• _Excerpted data_:

********

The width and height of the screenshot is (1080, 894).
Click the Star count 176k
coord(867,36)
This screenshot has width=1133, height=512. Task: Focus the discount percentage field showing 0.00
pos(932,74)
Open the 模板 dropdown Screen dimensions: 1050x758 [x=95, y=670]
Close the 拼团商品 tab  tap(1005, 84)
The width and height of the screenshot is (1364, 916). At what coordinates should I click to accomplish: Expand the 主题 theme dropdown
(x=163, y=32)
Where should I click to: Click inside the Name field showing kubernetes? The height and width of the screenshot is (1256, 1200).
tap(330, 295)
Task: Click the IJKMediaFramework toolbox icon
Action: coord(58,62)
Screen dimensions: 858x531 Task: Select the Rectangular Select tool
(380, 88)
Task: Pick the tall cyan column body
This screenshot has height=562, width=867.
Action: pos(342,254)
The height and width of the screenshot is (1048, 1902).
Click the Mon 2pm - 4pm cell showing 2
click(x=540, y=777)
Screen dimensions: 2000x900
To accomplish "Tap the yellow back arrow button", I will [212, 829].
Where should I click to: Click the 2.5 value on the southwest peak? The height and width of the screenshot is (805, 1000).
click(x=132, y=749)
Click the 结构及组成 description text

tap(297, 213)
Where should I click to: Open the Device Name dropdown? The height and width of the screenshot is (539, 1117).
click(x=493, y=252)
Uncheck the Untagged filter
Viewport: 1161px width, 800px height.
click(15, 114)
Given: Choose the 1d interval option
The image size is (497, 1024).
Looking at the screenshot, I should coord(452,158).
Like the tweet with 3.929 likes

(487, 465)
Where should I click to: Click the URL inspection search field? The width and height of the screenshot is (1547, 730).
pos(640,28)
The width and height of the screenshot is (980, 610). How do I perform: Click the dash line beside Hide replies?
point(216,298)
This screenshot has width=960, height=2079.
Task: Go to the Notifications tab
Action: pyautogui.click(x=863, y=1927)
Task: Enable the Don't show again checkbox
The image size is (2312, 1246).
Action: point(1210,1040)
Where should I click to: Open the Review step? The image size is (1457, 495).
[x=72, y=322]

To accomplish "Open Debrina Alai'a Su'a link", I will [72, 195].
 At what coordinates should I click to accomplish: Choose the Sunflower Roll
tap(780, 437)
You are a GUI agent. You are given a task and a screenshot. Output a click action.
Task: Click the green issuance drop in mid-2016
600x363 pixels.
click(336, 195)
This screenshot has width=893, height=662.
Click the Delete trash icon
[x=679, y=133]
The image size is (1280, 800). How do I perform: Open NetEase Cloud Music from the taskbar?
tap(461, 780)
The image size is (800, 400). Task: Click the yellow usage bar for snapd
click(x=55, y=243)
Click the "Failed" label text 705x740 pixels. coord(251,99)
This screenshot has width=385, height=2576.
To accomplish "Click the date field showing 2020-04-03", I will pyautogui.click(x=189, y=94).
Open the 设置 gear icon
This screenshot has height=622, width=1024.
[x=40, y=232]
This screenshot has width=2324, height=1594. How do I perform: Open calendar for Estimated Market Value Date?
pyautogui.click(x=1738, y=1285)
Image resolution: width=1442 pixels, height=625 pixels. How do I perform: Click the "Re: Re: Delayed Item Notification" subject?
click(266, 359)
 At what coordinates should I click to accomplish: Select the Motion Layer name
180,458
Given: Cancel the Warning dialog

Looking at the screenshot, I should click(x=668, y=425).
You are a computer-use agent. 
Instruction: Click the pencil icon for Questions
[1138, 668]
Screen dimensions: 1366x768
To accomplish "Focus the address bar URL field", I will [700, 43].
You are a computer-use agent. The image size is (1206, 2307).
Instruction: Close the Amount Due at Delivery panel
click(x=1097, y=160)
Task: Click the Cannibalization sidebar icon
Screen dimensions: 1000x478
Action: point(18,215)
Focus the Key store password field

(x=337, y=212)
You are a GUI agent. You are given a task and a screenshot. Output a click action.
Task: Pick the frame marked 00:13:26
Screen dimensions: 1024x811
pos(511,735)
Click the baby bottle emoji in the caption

********

• _Exercise details_:
Every record listed above needs to be written out again exactly.

• _Answer_:
The width and height of the screenshot is (1080, 894).
Click the Star count 176k
coord(867,36)
This screenshot has width=1133, height=512. Task: Focus the discount percentage field showing 0.00
pos(932,74)
Open the 模板 dropdown Screen dimensions: 1050x758 [x=95, y=670]
Close the 拼团商品 tab  tap(1005, 84)
The width and height of the screenshot is (1364, 916). At what coordinates should I click to accomplish: Expand the 主题 theme dropdown
(x=163, y=32)
Where should I click to: Click inside the Name field showing kubernetes? The height and width of the screenshot is (1256, 1200).
tap(330, 295)
Task: Click the IJKMediaFramework toolbox icon
Action: coord(58,62)
Screen dimensions: 858x531 Task: Select the Rectangular Select tool
(380, 88)
Task: Pick the tall cyan column body
This screenshot has height=562, width=867.
Action: pos(342,254)
The height and width of the screenshot is (1048, 1902).
Click the Mon 2pm - 4pm cell showing 2
click(x=540, y=777)
Screen dimensions: 2000x900
To accomplish "Tap the yellow back arrow button", I will [212, 829].
Where should I click to: Click the 2.5 value on the southwest peak? The height and width of the screenshot is (805, 1000).
click(x=132, y=749)
Click the 结构及组成 description text

tap(297, 213)
Where should I click to: Open the Device Name dropdown? The height and width of the screenshot is (539, 1117).
click(x=493, y=252)
Uncheck the Untagged filter
Viewport: 1161px width, 800px height.
click(15, 114)
Given: Choose the 1d interval option
The image size is (497, 1024).
Looking at the screenshot, I should coord(452,158).
Like the tweet with 3.929 likes

(487, 465)
Where should I click to: Click the URL inspection search field? The width and height of the screenshot is (1547, 730).
pos(640,28)
The width and height of the screenshot is (980, 610). How do I perform: Click the dash line beside Hide replies?
point(216,298)
This screenshot has width=960, height=2079.
Task: Go to the Notifications tab
Action: pyautogui.click(x=863, y=1927)
Task: Enable the Don't show again checkbox
The image size is (2312, 1246).
Action: point(1210,1040)
Where should I click to: Open the Review step? The image size is (1457, 495).
[x=72, y=322]

To accomplish "Open Debrina Alai'a Su'a link", I will [72, 195].
 At what coordinates should I click to accomplish: Choose the Sunflower Roll
tap(780, 437)
You are a GUI agent. You are given a task and a screenshot. Output a click action.
Task: Click the green issuance drop in mid-2016
600x363 pixels.
click(336, 195)
This screenshot has width=893, height=662.
Click the Delete trash icon
[x=679, y=133]
The image size is (1280, 800). How do I perform: Open NetEase Cloud Music from the taskbar?
tap(461, 780)
The image size is (800, 400). Task: Click the yellow usage bar for snapd
click(x=55, y=243)
Click the "Failed" label text 705x740 pixels. coord(251,99)
This screenshot has width=385, height=2576.
To accomplish "Click the date field showing 2020-04-03", I will pyautogui.click(x=189, y=94).
Open the 设置 gear icon
This screenshot has height=622, width=1024.
[x=40, y=232]
This screenshot has width=2324, height=1594. How do I perform: Open calendar for Estimated Market Value Date?
pyautogui.click(x=1738, y=1285)
Image resolution: width=1442 pixels, height=625 pixels. How do I perform: Click the "Re: Re: Delayed Item Notification" subject?
click(266, 359)
 At what coordinates should I click to accomplish: Select the Motion Layer name
180,458
Given: Cancel the Warning dialog

Looking at the screenshot, I should click(x=668, y=425).
You are a computer-use agent. 
Instruction: Click the pencil icon for Questions
[1138, 668]
Screen dimensions: 1366x768
To accomplish "Focus the address bar URL field", I will [700, 43].
You are a computer-use agent. The image size is (1206, 2307).
Instruction: Close the Amount Due at Delivery panel
click(x=1097, y=160)
Task: Click the Cannibalization sidebar icon
Screen dimensions: 1000x478
Action: point(18,215)
Focus the Key store password field

(x=337, y=212)
You are a GUI agent. You are given a task and a screenshot. Output a click action.
Task: Pick the frame marked 00:13:26
Screen dimensions: 1024x811
pos(511,735)
Click the baby bottle emoji in the caption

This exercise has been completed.